SUPPLIED ENTRIES:
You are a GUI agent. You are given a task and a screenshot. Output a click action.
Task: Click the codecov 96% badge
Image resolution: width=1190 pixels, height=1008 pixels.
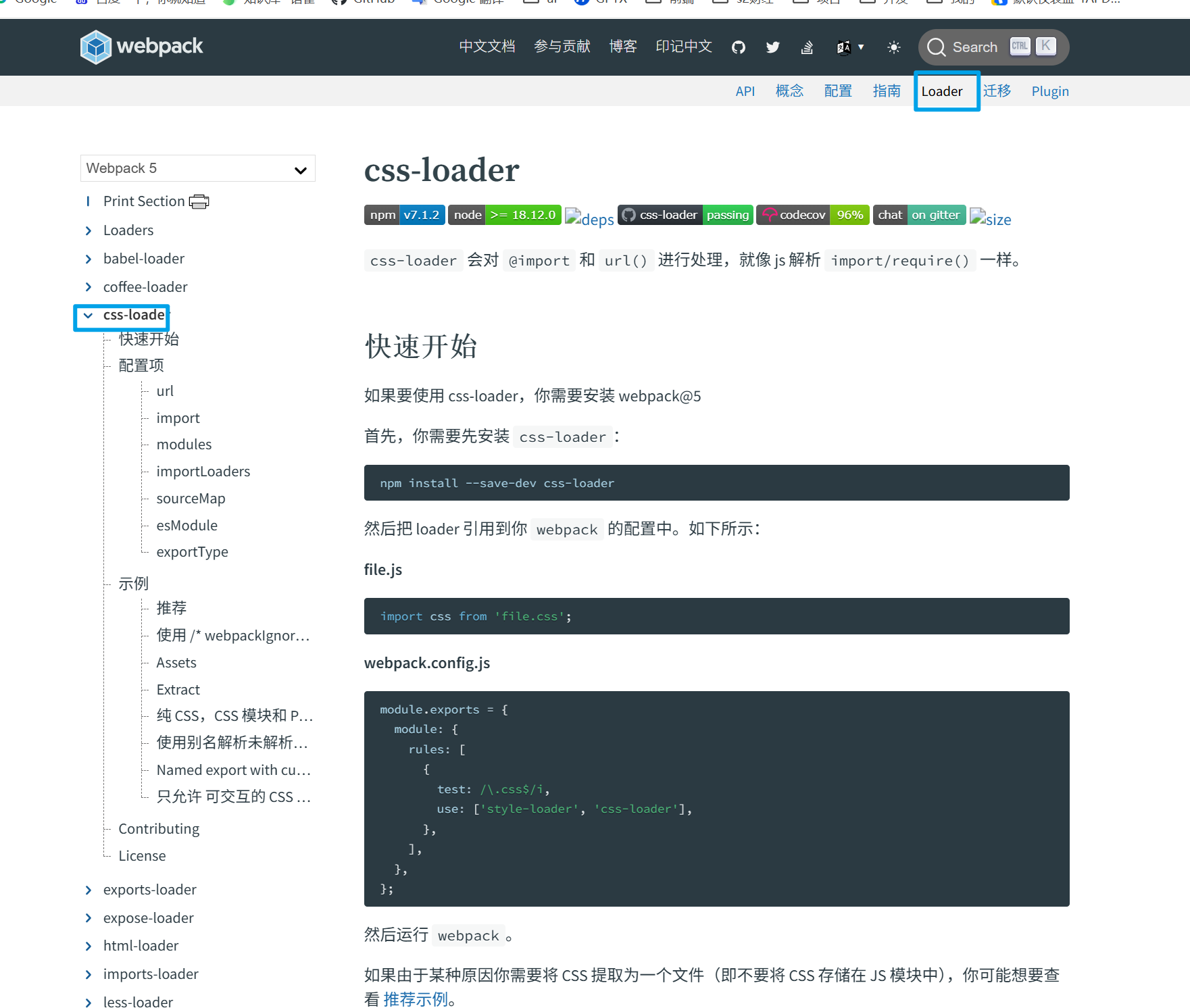pos(812,214)
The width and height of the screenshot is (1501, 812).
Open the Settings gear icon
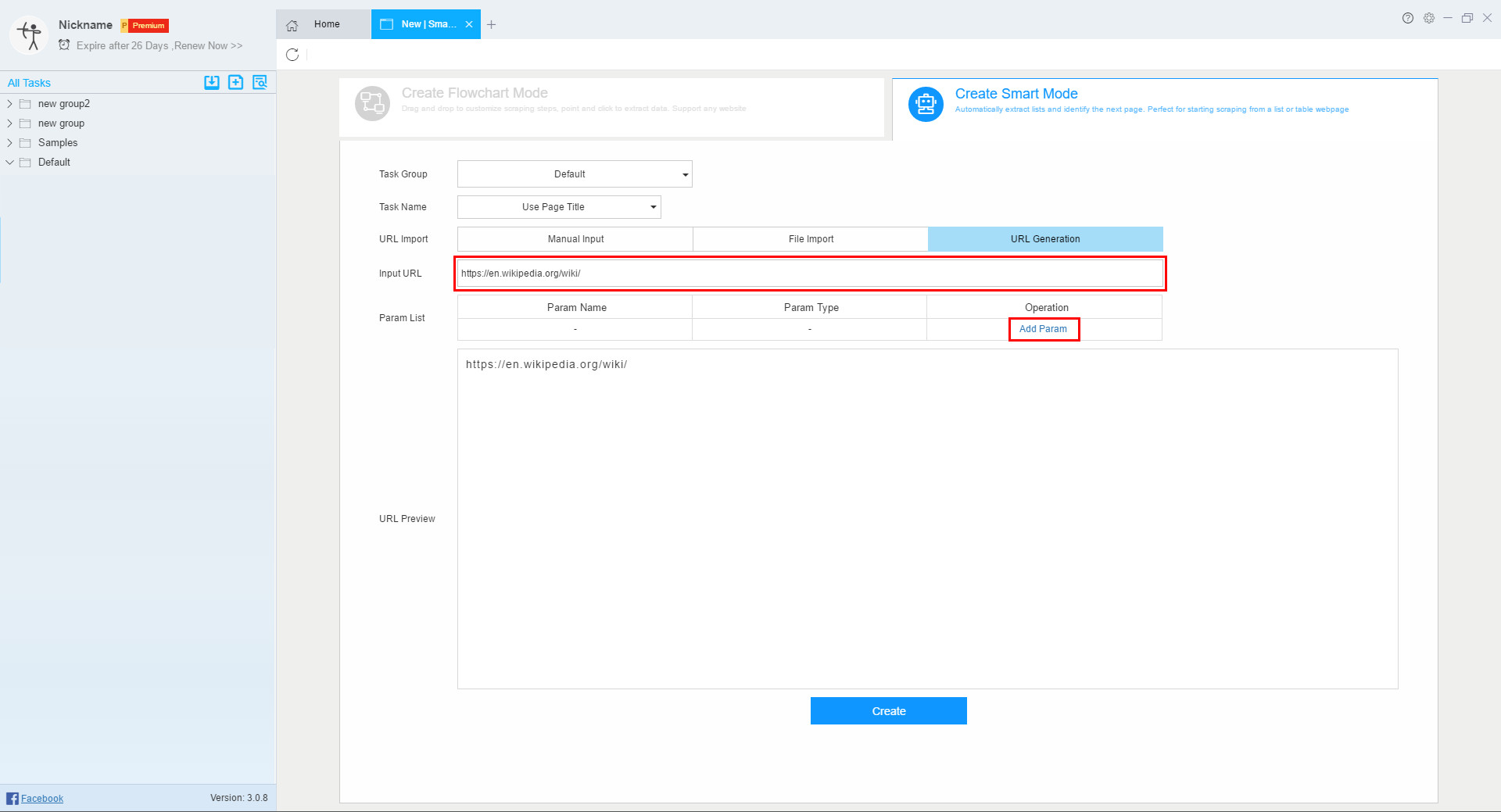(x=1429, y=18)
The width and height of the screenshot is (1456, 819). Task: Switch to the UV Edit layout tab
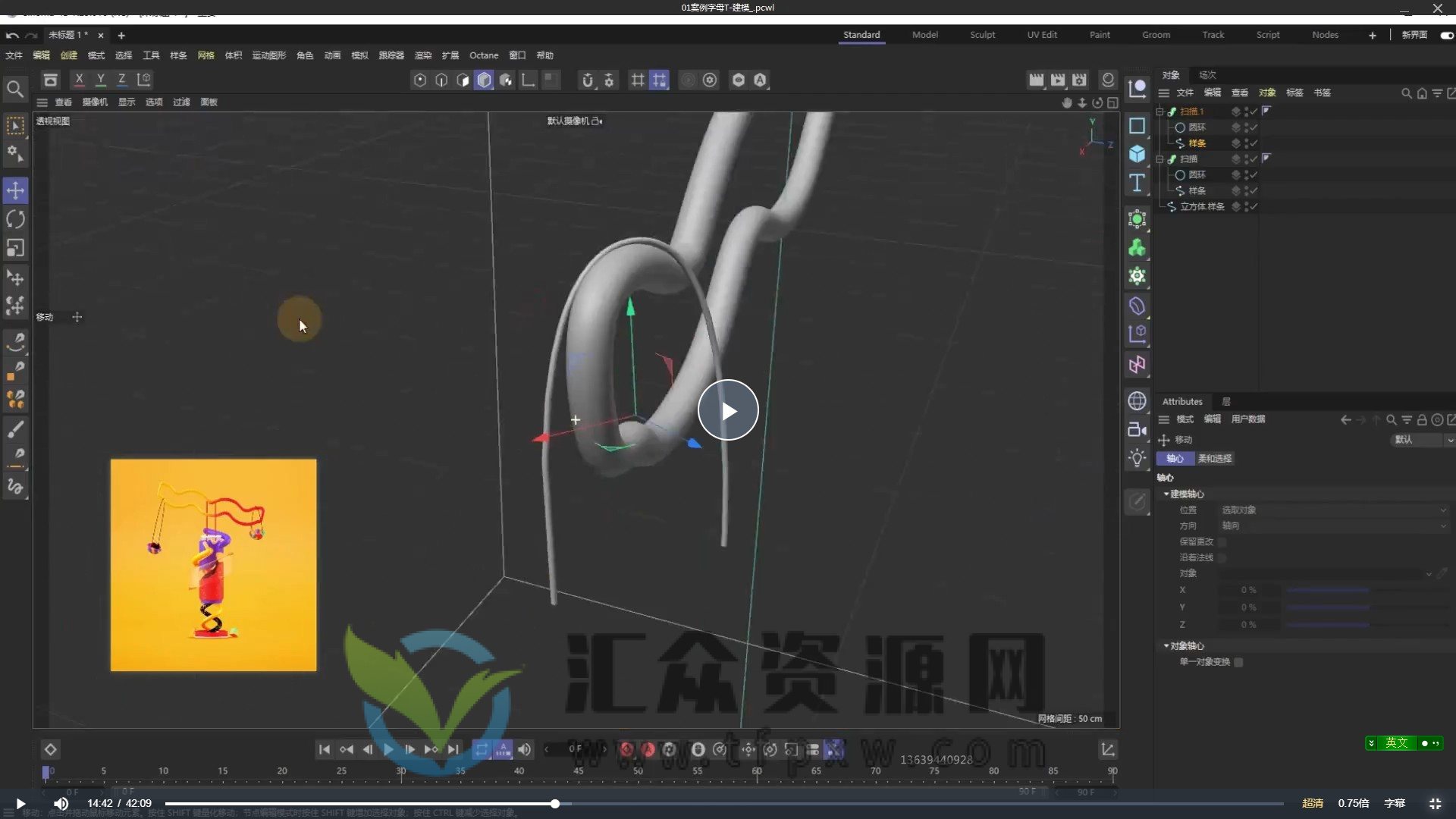coord(1041,35)
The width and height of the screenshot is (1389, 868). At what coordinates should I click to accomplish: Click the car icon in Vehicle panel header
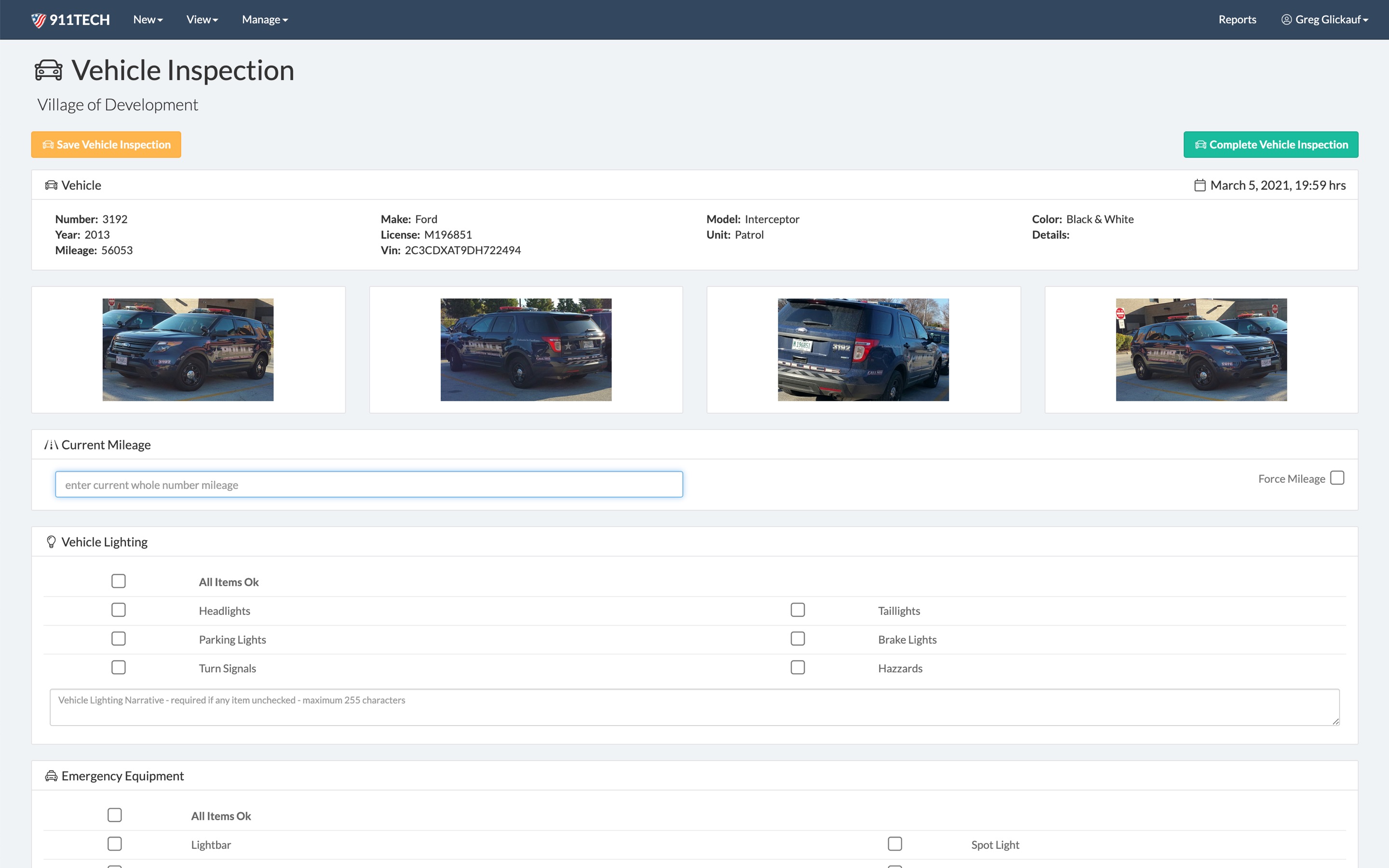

GOAL OF THE EXERCISE: Starting at the line that contains "Image resolution: width=1190", retype each line through the final one in the listing, with both ends kept and the pictures omitted.

RESULT FOR THIS EXERCISE:
Image resolution: width=1190 pixels, height=1008 pixels.
pos(812,214)
The width and height of the screenshot is (1501, 812).
Open the Settings gear icon
(x=1429, y=18)
The width and height of the screenshot is (1456, 819). Task: Switch to the UV Edit layout tab
coord(1041,35)
The width and height of the screenshot is (1389, 868). At what coordinates should I click to accomplish: Click the car icon in Vehicle panel header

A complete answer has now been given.